_Exercise prompt_. Please copy out all lines of the entries that contain the word "contro".
○ ○ ○ ○ ○
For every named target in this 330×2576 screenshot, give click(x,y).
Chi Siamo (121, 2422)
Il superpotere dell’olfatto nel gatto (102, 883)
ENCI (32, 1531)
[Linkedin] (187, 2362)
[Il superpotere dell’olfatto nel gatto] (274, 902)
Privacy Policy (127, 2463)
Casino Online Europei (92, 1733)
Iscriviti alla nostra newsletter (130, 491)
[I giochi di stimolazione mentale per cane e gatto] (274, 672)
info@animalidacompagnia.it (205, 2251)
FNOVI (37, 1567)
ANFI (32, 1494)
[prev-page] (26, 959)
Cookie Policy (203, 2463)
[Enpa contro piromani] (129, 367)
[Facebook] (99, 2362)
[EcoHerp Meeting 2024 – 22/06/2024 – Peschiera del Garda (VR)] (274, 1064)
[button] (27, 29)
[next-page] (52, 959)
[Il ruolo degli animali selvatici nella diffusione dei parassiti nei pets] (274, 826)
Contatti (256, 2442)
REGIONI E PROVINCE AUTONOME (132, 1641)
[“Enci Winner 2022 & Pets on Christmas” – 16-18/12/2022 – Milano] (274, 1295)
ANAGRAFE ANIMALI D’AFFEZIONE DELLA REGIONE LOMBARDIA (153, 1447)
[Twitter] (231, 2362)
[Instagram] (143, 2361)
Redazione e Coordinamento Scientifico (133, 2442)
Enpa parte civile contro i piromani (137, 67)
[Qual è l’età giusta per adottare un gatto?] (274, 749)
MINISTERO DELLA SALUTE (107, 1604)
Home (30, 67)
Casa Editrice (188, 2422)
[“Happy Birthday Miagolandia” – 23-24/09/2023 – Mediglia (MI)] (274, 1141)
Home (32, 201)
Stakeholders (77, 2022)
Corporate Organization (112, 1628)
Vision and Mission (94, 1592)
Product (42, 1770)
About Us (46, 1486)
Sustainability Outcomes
○ ○ ○ ○ ○
_Response below_.
[Enpa contro piromani] (129, 367)
Enpa parte civile contro i piromani (137, 67)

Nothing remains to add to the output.